Friday, May 4, 2012

Why America Failed


Please read Why America Failed by Morris Berman. 

And please open yourself to his perspective and try to understand what he says from his point of view before you reject it out of hand.  His writing is truly heresy to the American creed.  You will not want to accept it.  Just please give it a hearing and allow us to talk about it without bad-naming it.

As I stated in earlier blogs, I have embarked on an enterprise to reassess America’s religion by examining the speech and action of this year’s presidential campaigns.  What Berman gives me unsolicited is a well-researched, thoughtful articulation of the American religion today with its creed, holy books, sacred symbols and places, creation myths, supernatural entities, saints and martyrs.  Thanks to his gift, which I accept gratefully, I can more easily review the American religion as it appears in the campaign as well as test our formulation of it. 

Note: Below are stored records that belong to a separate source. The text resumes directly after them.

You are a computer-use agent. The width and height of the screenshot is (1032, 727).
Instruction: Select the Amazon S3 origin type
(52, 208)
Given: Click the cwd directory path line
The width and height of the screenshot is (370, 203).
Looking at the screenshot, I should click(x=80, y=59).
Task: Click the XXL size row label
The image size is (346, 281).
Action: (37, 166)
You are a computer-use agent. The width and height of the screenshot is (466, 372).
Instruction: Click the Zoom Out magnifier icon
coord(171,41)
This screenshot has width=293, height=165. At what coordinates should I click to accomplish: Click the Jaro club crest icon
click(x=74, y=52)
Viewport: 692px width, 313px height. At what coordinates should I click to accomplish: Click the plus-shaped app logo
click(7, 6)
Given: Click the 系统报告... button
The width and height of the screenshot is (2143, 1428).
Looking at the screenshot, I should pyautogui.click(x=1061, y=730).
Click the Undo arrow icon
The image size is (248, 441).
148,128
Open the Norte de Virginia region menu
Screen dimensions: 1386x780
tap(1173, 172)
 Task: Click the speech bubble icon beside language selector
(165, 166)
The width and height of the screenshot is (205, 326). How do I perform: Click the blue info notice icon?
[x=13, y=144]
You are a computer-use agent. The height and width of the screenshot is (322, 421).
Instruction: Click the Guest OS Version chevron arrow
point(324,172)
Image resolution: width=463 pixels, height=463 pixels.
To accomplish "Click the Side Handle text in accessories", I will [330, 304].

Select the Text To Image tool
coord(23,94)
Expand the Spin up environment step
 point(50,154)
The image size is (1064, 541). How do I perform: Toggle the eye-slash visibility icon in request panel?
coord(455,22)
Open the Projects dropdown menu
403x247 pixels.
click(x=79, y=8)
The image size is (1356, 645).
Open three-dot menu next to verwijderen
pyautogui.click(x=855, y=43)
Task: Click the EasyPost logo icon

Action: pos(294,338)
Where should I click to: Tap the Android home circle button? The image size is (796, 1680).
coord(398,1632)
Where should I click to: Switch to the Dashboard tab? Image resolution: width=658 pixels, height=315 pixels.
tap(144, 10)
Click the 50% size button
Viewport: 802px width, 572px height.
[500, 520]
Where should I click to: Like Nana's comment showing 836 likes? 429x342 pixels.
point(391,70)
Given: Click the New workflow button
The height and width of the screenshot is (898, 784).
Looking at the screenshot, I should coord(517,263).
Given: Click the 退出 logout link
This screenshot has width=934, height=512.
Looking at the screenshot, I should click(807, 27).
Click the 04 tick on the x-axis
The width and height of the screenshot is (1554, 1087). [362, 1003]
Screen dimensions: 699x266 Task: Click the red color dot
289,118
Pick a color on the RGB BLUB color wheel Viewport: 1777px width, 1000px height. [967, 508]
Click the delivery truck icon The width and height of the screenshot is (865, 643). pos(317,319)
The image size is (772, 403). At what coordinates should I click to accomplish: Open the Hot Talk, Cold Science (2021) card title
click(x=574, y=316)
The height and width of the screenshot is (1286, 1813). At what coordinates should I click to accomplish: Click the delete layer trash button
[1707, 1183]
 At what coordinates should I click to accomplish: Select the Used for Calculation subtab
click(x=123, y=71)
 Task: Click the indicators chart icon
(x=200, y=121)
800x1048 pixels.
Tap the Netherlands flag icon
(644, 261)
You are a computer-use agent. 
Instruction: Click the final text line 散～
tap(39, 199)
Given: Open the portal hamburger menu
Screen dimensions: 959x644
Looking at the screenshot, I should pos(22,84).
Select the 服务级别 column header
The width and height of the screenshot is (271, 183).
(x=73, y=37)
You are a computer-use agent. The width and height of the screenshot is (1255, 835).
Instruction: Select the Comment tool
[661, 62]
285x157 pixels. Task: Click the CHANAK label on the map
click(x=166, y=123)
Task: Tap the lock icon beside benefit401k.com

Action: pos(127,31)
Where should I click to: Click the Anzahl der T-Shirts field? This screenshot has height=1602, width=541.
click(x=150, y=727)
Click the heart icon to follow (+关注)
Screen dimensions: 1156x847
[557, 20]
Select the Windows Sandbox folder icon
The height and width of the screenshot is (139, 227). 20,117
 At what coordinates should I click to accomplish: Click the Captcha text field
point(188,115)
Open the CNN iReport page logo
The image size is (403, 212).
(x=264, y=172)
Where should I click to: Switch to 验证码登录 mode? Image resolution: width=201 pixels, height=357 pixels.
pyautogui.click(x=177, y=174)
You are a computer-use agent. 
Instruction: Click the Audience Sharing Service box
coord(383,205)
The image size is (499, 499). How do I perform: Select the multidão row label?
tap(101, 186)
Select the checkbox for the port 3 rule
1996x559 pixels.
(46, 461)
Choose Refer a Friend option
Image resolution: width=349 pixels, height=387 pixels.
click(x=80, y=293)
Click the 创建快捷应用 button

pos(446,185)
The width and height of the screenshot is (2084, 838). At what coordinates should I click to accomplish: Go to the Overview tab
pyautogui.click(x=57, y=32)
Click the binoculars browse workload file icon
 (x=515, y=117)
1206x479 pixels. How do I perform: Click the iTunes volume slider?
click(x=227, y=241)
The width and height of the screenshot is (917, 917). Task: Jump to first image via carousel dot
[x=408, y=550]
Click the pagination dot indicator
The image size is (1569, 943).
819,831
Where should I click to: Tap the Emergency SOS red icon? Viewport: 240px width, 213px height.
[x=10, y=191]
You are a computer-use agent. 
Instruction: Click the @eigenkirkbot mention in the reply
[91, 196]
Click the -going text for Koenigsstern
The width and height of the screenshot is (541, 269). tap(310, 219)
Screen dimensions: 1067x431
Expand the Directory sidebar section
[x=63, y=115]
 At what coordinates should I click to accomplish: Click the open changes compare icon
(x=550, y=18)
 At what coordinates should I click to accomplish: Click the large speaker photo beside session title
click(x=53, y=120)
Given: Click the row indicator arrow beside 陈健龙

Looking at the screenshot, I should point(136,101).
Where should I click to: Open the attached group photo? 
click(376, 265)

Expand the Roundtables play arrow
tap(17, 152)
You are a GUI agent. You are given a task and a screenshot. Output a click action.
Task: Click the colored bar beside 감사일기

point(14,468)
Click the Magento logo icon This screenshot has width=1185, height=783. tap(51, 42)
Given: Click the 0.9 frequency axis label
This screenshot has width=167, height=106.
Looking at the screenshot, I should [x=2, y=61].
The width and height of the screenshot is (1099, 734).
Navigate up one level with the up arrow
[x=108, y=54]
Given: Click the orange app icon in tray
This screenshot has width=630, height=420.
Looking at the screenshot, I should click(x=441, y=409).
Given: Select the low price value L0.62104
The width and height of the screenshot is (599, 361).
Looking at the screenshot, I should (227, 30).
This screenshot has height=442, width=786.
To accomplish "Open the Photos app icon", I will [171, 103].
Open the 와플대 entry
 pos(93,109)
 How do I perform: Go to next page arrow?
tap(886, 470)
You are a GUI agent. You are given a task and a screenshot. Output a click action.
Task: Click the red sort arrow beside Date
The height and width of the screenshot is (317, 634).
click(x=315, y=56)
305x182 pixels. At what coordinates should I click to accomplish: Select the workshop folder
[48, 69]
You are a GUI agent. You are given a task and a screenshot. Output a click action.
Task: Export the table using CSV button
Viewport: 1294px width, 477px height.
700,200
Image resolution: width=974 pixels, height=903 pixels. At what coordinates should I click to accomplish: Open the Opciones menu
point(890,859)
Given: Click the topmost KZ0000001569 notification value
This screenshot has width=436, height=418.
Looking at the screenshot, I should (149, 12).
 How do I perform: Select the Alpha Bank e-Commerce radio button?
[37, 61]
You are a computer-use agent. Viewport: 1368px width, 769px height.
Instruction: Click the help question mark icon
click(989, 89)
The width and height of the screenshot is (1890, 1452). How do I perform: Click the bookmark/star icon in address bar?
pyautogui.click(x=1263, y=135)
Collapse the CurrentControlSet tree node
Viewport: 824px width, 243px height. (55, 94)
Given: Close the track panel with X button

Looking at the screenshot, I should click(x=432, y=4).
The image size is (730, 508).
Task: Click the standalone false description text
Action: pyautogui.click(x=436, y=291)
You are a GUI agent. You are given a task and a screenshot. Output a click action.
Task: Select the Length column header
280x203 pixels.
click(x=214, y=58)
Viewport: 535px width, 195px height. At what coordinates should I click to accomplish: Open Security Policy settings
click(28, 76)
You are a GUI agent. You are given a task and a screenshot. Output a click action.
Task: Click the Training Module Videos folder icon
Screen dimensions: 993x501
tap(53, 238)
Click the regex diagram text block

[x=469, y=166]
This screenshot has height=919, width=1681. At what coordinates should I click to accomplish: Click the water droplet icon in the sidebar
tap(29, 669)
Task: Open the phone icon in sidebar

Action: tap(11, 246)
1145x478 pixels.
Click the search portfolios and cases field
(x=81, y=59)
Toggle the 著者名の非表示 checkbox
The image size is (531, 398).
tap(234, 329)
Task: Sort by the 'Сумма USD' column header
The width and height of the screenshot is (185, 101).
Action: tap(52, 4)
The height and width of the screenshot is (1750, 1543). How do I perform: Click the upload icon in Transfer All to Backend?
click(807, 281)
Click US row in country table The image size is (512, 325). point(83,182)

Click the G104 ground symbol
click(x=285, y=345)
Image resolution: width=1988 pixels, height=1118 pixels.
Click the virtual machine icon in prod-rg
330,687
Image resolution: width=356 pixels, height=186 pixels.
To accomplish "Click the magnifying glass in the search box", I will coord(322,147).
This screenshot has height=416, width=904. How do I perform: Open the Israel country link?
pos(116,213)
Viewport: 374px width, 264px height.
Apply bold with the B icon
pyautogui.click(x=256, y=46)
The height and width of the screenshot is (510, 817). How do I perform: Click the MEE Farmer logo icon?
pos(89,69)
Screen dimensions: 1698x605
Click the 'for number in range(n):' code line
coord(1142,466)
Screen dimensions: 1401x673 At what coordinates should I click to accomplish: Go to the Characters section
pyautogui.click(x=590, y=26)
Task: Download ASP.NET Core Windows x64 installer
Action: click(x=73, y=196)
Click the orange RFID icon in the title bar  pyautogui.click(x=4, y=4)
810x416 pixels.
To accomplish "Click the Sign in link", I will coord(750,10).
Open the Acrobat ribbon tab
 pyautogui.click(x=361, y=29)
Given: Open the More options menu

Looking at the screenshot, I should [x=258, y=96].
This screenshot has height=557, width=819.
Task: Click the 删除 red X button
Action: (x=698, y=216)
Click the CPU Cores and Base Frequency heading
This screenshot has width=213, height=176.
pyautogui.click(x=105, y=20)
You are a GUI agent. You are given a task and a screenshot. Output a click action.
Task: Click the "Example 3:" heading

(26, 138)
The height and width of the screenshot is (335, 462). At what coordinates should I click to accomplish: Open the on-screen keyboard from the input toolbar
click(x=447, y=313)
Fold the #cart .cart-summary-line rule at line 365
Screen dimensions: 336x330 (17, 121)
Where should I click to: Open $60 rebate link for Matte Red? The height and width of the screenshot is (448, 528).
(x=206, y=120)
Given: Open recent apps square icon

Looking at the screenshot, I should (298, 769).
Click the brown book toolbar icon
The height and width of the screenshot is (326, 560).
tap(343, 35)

Yes, we can accurately call Berman’s work a “conservative, republican critique of America.”  But it is not the “conservatism” of Nixon, Reagan, Bush, Ryan, and Romney Republican Party.  Far from it!  And he demonstrates that Kennedy-Johnson-Clinton-Obama Democratic Party is really not much different in its core (or lack thereof) than the other Party.  His work will give you little consolation or rationalization for your choice in the latest super-bowl of American politics.

I too have great problems with Berman’s book.  I will argue with his description of America's operating values though in general I do think he is correct.  And I do not want to accept his prescription.  But my major problem with his writing is that he exposes my hypocrisy, my banal complicity with evil, and my conflicted desire to have a moral center even as I trash it by my own behavior.

Berman stands on the shoulders of a lot of American moral critics, many of whom he names (Hanry Thoreau, Alexis de Tocqueville, Vance Packard, C. Wright Mills, Robert Bellah, Christopher Lasch, Lewis Mumford, Chris Hedges, Joseph Stiglitz, Walter Hickson) and many he does not.  Berman represents what Walter Breugemann calls “the prophetic imagination” in American religion, culture, and polity. 

But he goes further.  All previous prophets imagined an America that would change.  Berman argues that such change is now, and probably always has been, a fantasy.  America will not, probably cannot, change.  It can only continue its lemming-like march over the cliff. 

And that I cannot, will not, accept.  I have to act at least “as if” redemption is possible.  

My next blogs will converse with Bergman’s thoughts.  I will try to summarize his description of America’s religion.  I will try to show how the American religion is already being proselytized in the presidential campaign.  Then I will try to answer VI Lenin’s question: what is to be done and see if it differs from Berman?